Material supplied Start Marker

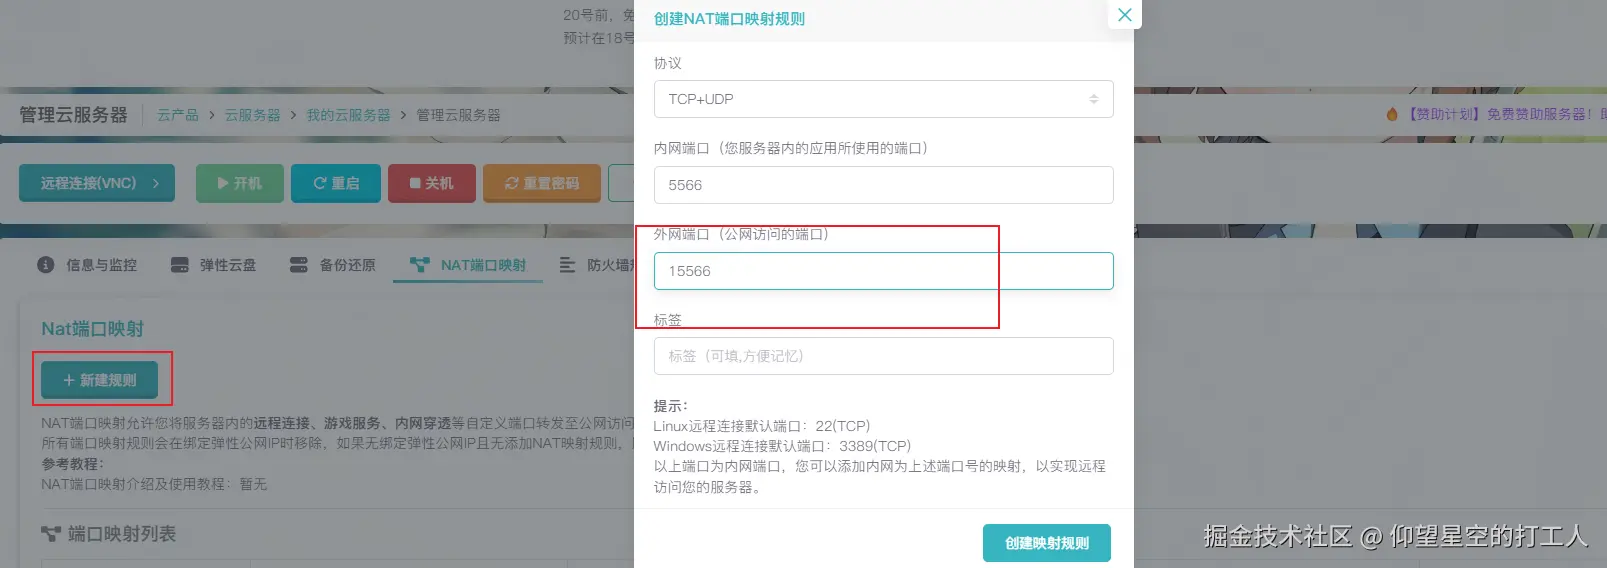Click the 外网端口 input showing 15566
The width and height of the screenshot is (1607, 568).
point(883,271)
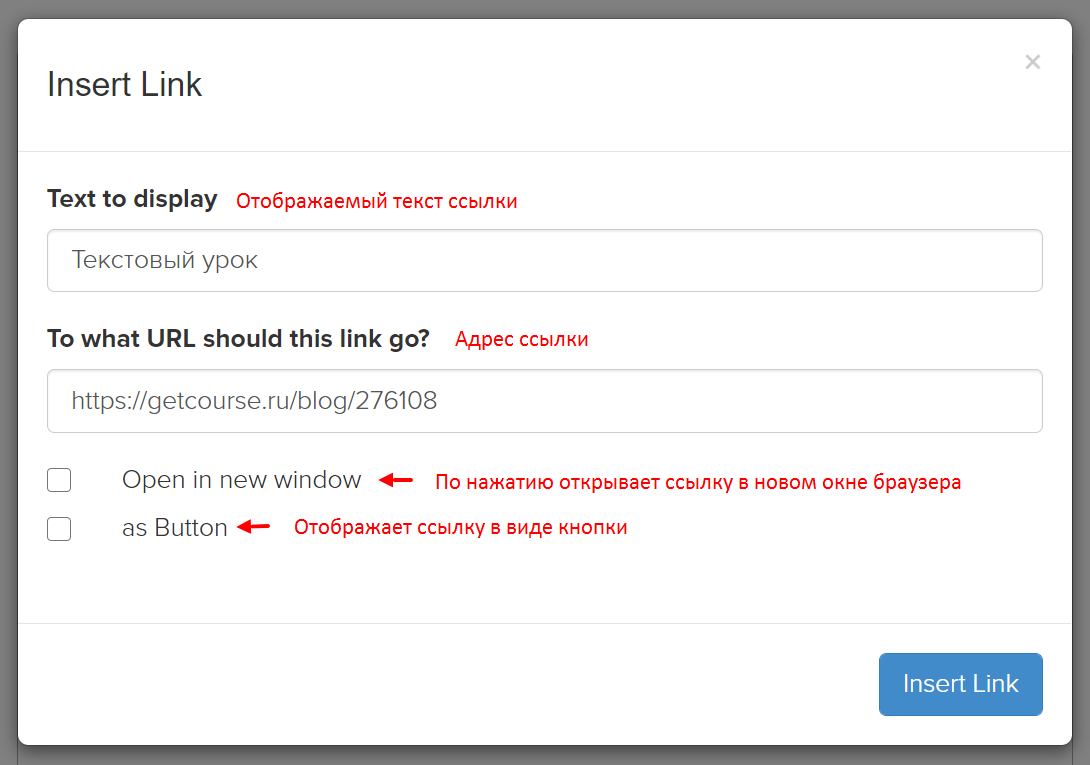Click the "To what URL should this link go?" label

[x=238, y=339]
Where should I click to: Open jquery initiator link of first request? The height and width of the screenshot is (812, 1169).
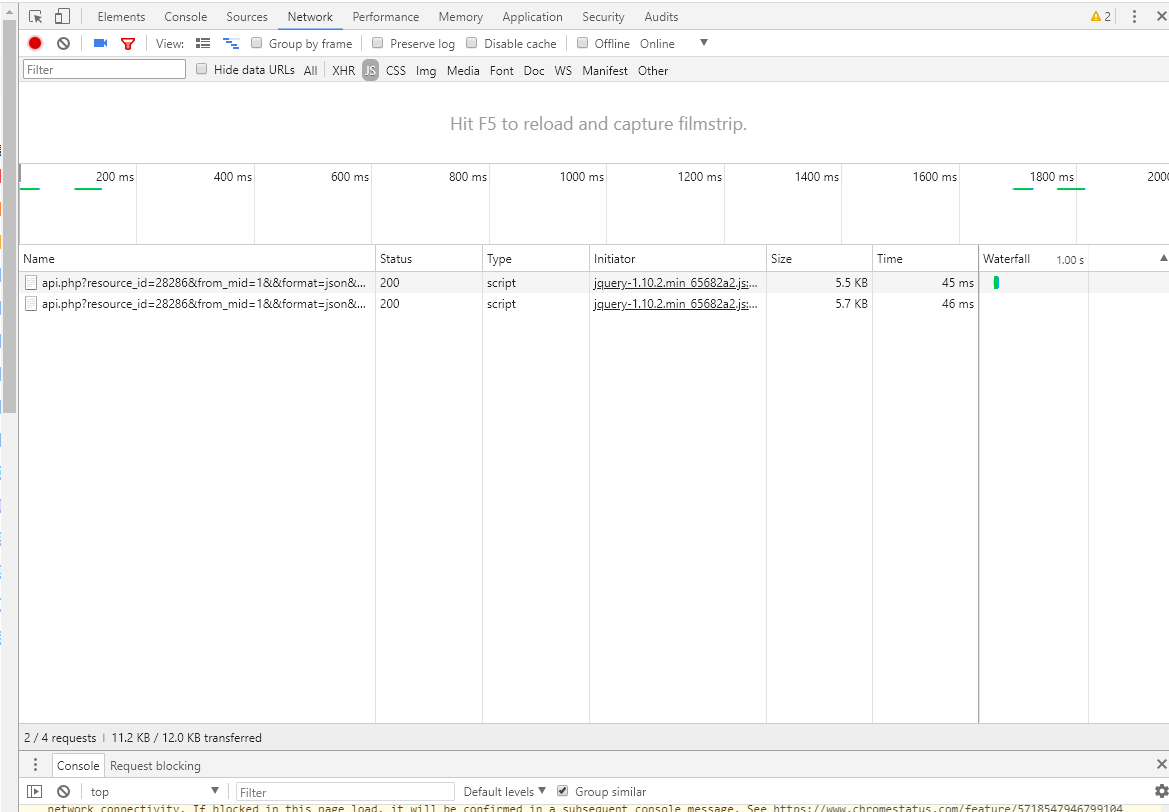point(675,283)
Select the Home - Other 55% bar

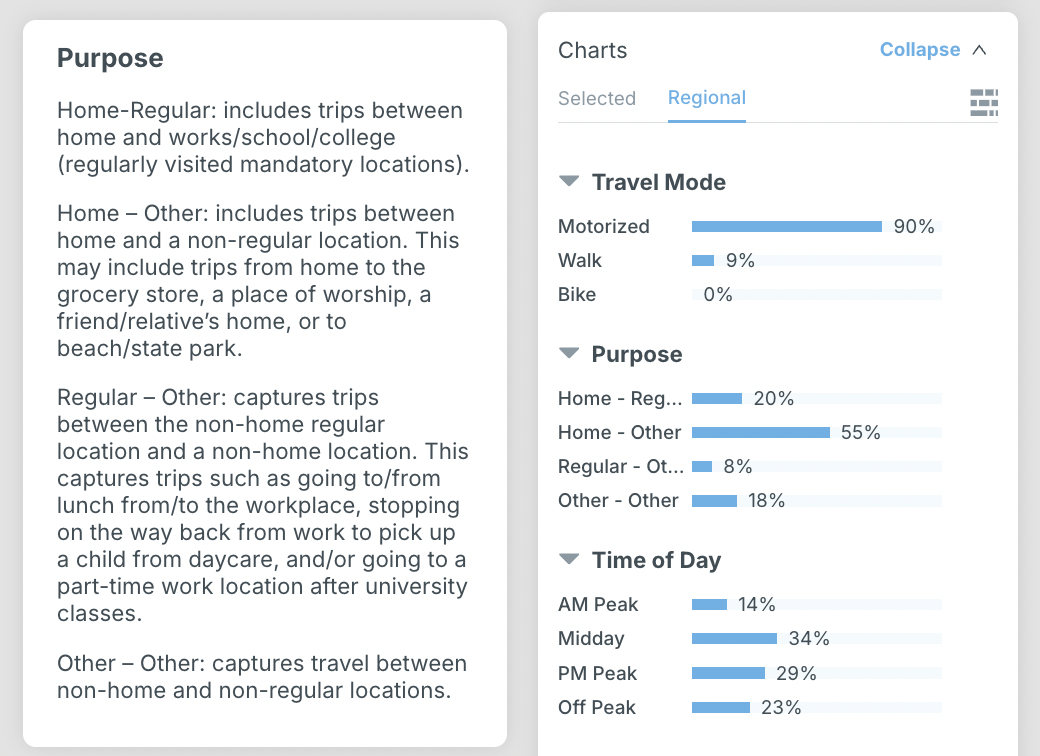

Material supplied End Marker

Description of the task |
Please retype the lines from the one containing "Where should I" through the last line of the records above, exactly as written, and leave out any pictures.

Answer box |
Where should I click to: Open jquery initiator link of first request? The height and width of the screenshot is (812, 1169).
point(675,283)
Select the Home - Other 55% bar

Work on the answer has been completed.